- What is required
Below is a set of entries; give all of them again exactly.

(Dataset entries)

BEGIN

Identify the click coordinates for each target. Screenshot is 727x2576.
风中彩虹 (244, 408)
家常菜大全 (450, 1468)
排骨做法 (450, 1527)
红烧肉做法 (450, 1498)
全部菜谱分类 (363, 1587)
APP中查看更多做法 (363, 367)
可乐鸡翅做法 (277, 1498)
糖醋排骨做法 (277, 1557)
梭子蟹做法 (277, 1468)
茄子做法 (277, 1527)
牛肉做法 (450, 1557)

END

- Exercise answer
Identify the click coordinates for each target. Screenshot is 727x2576.
风中彩虹 (244, 408)
家常菜大全 (450, 1468)
排骨做法 (450, 1527)
红烧肉做法 (450, 1498)
全部菜谱分类 (363, 1587)
APP中查看更多做法 (363, 367)
可乐鸡翅做法 (277, 1498)
糖醋排骨做法 (277, 1557)
梭子蟹做法 (277, 1468)
茄子做法 (277, 1527)
牛肉做法 (450, 1557)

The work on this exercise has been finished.